Culture secretary Karen Bradley has hinted that the Conservatives could drop their sub-100,000 net migration target with a claim that immigration "is not about the numbers".
Prime Minister Theresa May has repeatedly stressed her commitment to the target, both in her current role and as home secretary, but speculation has increased that the vow may not make it into the next Tory manifesto.
Home secretary Amber Rudd yesterday refused to be drawn on numbers, and today Bradley has told Sky News that migration policy should be focused on getting "the right people".
"What we need is to have the right people, to attract the brightest and best, it's not about putting numbers on it. It's about making sure that we can deliver where industries need skills where the brightest and best want to come to Britain," Bradley said.
"We want to be an attractive place that people want to come and work and to deliver that strong economy that pays for those public services that we all value so much."

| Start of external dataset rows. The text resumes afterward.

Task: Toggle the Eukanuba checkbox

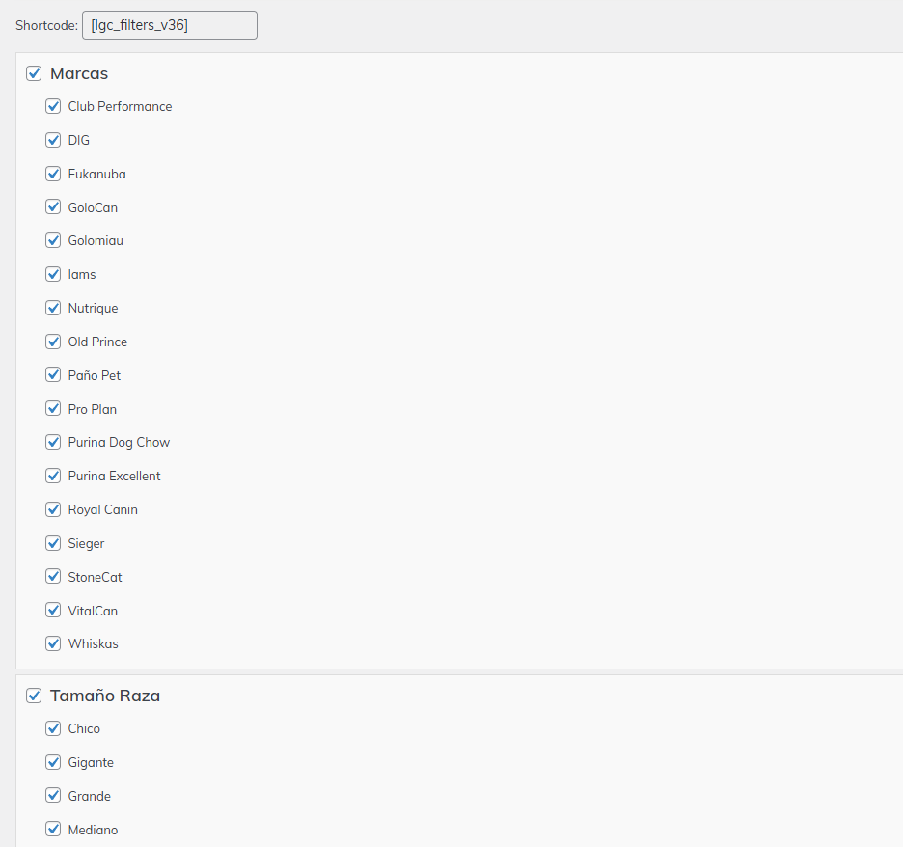Action: click(53, 174)
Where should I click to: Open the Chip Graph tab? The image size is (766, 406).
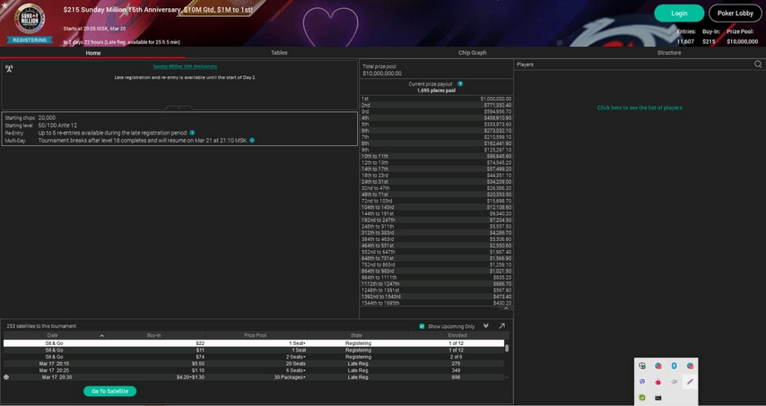472,53
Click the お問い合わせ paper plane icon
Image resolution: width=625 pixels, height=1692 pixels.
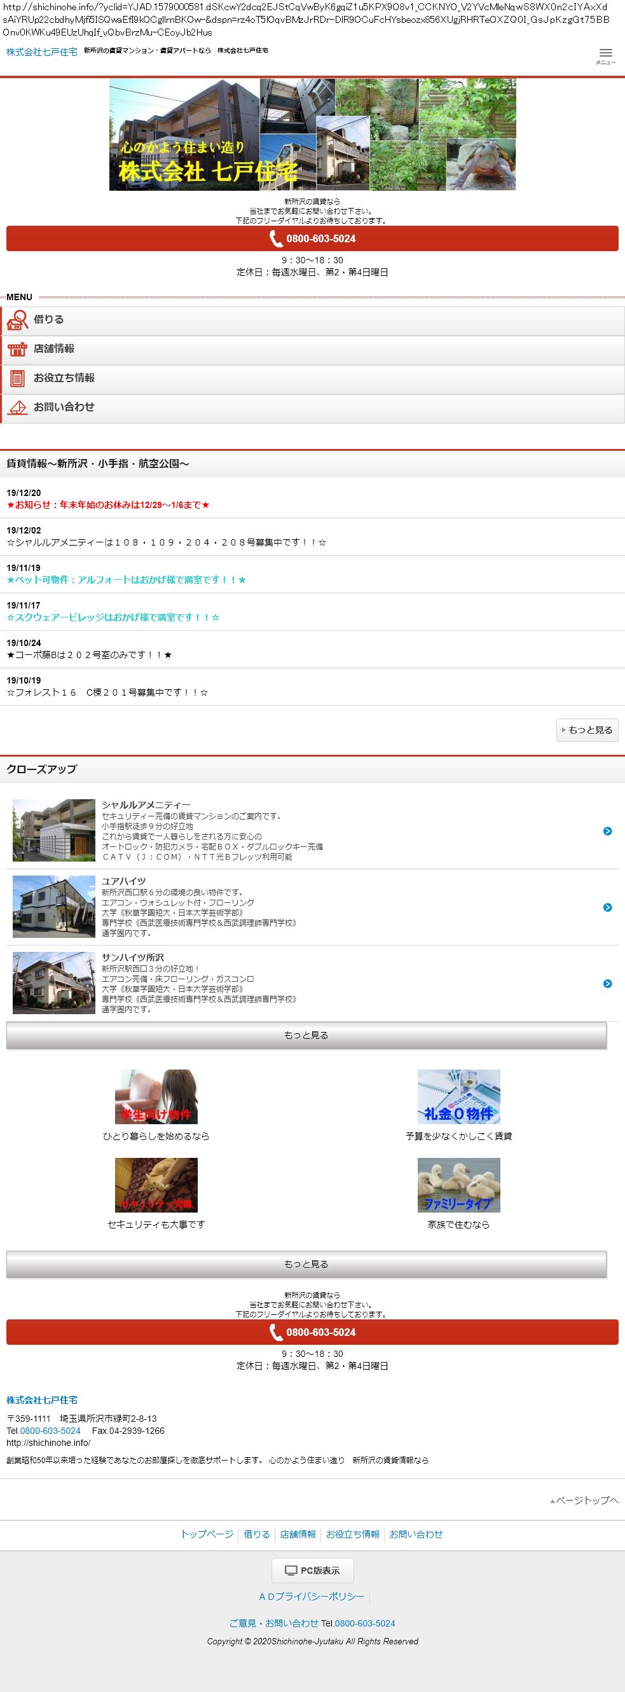17,407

However, a Downing Street spokesman denied that the remarks amounted to a shift from the sub-100k target.
"The Prime Minister said yesterday that she is committed to reducing immigration to sustainable levels and the Prime Minister has always been clear that sustainable levels are the tens of thousands," they said.
"What the secretary of state for culture said this morning is that we have also always been clear that we want to attract the best and brightest."
It comes as The Times this morning reports that May could be forced to exclude students from migration numbers in a bid to ensure a higher education bill passes through the House of Lords before the dissolution of parliament on 3 May.
May has long argued in favour of keeping students within the numbers, but last month international trade secretary Liam Fox revealed that the matter was still subject to a substantial cabinet rift.
Fox admitted that he support excluding the numbers, a position that has also been endorsed by cabinet members including foreign secretary Boris Johnson.
Bradley's comments were welcomed by the London Chamber of Commerce and Industry.
LCCI policy director Sean McKee said: “We absolutely agree that securing the skills for London is not about numbers and it is. It is about securing the skills that the UK and London needs.
“We need to make London an attractive place for people to want to come and work and for businesses to invest in. This is about investing in infrastructure to make London a globally competitive city, it is about allowing employers to identify where we have skills shortages and making sure that the right people can fill those gaps.”